→ **Задание**
Продолжите приведенный ниже текст о конскрипции во Франции эпохи революции и империи, начав сразу после его последнего предложения.

→ **Текст документа**
_ _ _ _ _ _ _
Конечно, и в этих департаментах были свои сложности, однако их население в общем привыкало к идее воинской обязанности.

Хотя иногда значительное количество уклоняющихся и дезертиров было связано с политическими мотивами, например, в департаменте Жиронда, где было сильное влияние роялистов, в подавляющем большинстве случаев противодействие конскрипции было явлением, обусловленным социальными мотивами и природными условиями. Алан Форест, крупный специалист в данном вопросе, считает, что в эпоху революции и империи «дезертирство было… феноменом скорее региональным… чем национальным, и объясняется только с учетом характеристик данной местности»[111].

С каждым годом (до 1811 г. включительно) аппарат конскрипции работал все лучше и лучше. На этот период данные администрации показывают, что за пять лет (1807–1811 гг.) было набрано 790 тысяч человек, причем количество уклоняющихся упало с 68 тысяч до 9 тысяч. В уже упоминавшемся как один из самых неблагополучных департаменте Авейрон, где было около 4500 уклоняющихся, за счет активизации деятельности властей их число удалось уменьшить до нескольких десятков. В департаменте Ардеш в 1810 г. было 143 уклоняющихся, а в 1811 г. их осталось только двое; в департаменте Коррез их количество упало с 4000 до 400, а потом до 14! В департаменте Норд с 1806 по 1810 г. было 4580 уклоняющихся, но к 1812 г. их осталось только шестеро[112].
_ _ _ _ _ _ _
→ **Представленные записи**
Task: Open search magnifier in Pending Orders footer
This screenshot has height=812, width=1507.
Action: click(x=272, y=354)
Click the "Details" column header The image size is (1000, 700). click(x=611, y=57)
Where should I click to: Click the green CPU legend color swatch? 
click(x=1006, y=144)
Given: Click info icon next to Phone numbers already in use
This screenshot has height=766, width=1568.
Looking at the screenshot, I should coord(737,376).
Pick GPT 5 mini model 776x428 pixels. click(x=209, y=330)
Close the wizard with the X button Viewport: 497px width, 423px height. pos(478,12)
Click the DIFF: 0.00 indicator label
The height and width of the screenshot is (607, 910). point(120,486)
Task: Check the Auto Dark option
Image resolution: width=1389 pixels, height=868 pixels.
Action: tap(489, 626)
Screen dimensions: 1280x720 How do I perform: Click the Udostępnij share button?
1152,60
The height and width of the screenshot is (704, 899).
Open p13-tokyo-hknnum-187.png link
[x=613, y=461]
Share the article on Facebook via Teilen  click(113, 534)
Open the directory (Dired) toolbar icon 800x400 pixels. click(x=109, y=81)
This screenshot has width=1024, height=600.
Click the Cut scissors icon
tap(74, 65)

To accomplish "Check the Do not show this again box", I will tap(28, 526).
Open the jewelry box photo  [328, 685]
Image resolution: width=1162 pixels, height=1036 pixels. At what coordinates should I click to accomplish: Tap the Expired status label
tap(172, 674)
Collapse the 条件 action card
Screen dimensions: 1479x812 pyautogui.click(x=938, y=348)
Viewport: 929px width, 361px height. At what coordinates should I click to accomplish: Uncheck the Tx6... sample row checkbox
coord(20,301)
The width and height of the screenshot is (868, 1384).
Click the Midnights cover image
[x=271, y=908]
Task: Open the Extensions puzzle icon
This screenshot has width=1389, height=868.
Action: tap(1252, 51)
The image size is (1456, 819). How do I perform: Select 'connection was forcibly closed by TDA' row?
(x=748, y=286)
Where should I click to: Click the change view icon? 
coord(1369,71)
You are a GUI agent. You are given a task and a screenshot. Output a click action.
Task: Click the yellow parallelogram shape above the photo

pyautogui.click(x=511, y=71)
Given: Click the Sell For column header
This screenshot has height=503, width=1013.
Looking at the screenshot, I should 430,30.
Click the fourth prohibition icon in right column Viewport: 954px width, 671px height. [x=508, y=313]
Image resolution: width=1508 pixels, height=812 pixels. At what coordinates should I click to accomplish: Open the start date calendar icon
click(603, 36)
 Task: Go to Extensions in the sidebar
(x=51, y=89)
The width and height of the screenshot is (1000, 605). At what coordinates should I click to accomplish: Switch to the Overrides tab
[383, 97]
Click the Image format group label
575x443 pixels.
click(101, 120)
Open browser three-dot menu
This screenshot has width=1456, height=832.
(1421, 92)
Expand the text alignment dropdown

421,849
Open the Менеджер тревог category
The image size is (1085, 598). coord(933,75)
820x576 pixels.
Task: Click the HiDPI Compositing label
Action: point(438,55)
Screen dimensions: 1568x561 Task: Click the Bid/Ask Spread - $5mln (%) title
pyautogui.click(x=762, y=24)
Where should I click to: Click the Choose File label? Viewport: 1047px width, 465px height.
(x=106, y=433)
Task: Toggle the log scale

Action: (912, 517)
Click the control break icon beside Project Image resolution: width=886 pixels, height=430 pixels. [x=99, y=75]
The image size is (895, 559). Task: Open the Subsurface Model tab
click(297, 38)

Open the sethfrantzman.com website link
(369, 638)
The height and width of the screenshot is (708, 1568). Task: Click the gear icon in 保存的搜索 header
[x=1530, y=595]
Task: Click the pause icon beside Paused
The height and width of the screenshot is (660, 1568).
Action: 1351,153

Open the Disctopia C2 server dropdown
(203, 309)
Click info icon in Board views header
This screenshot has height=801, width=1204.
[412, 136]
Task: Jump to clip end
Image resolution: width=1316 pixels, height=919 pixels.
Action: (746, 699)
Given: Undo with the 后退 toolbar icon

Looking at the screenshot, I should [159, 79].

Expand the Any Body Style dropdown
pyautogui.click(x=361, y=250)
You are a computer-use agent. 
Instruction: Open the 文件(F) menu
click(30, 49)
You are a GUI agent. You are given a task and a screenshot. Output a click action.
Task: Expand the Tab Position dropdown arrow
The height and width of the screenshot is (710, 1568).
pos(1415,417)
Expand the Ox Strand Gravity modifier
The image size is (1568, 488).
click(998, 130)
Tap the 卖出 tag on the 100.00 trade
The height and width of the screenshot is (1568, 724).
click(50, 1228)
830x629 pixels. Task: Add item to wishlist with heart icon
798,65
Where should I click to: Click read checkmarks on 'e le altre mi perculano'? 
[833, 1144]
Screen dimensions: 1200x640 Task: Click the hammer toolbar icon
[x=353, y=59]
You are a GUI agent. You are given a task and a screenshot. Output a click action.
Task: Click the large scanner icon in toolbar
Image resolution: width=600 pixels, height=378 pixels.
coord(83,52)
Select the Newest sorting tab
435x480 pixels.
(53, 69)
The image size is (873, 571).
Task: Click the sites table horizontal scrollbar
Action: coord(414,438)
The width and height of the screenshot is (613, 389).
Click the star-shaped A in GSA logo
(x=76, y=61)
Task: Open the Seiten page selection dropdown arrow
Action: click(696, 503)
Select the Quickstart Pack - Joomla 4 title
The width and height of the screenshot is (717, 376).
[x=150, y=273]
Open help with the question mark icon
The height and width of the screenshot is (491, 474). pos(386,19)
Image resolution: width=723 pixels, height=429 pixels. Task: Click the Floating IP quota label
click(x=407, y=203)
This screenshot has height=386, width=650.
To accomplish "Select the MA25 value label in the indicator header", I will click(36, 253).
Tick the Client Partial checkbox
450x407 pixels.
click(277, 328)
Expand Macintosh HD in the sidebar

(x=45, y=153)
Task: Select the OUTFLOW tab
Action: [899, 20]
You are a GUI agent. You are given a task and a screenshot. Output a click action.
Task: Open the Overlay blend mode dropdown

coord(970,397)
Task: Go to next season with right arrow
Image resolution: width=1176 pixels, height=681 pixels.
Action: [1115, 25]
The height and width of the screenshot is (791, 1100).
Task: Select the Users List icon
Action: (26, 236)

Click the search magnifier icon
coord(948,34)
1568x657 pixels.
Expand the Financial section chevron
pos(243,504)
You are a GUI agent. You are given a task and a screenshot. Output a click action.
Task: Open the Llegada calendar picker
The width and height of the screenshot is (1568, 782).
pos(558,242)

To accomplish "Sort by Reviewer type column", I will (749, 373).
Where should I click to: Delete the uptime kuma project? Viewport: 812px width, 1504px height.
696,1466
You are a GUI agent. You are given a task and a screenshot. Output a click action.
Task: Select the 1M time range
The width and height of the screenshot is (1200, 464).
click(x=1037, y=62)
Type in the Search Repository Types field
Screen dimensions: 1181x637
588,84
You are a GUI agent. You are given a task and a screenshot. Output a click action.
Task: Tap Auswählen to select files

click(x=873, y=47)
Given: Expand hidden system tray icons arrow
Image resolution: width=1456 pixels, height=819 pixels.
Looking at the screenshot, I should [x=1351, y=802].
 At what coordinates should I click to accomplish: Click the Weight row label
_ _ _ _ _ _ _
→ **Результат выполнения**
Большие потери, понесенные в 1812 году в России и в Испании, привели к тому, что машина стала давать сбои, и количество уклоняющихся и дезертиров резко возросло. Статистика в этом случае не может быть точной по многим причинам, однако, согласно официальному рапорту от января 1813 г. насчитывалось около 50 тысяч лиц подобной категории[113]. В реальности, их было, видимо, еще больше, хотя, конечно, цифры, приводимые некоторыми старыми историками, основывающиеся на слухах и непроверенной информации, явно не выдерживают критики. Морван, например, говорит о 160 тысячах уклоняющихся[114] – число, едва ли вероятное.

В этот период уклоняющиеся и дезертиры объединялись иногда в крупные банды, сопротивляющиеся посланным против них жандармам и войскам. Немало появилось и тех, кто, чтобы уклониться от набора, прибегал к членовредительству. «Я видел молодых людей, которые вырывали себе все передние зубы, чтобы не служить, – писал префект департамента Нижняя Сена Станислас де Жирарден, – другие сделали так, что их зубы стали кариозными, используя для этого кислоты или жевание ладана, некоторые нанесли себе раны на руках или ногах, и чтобы сделать их незаживающими, смазывали их водой с мышьяком…»[115].

Но даже в это непростое время, несмотря на апатию, а порой и враждебность зажиточных слоев населения, в среде городских рабочих и ремесленников, наоборот, отмечается патриотический подъем. Особенно это ощущалось в Париже.

В общем же можно отметить, что, несмотря на трудности наборов в последние годы империи, конскрипция, как писал Наполеон на Святой Елене, стала «учреждением подлинно национальным», она позволила поставить под ружье такое количество солдат, что Франция смогла сражаться один на один с половиной Европы.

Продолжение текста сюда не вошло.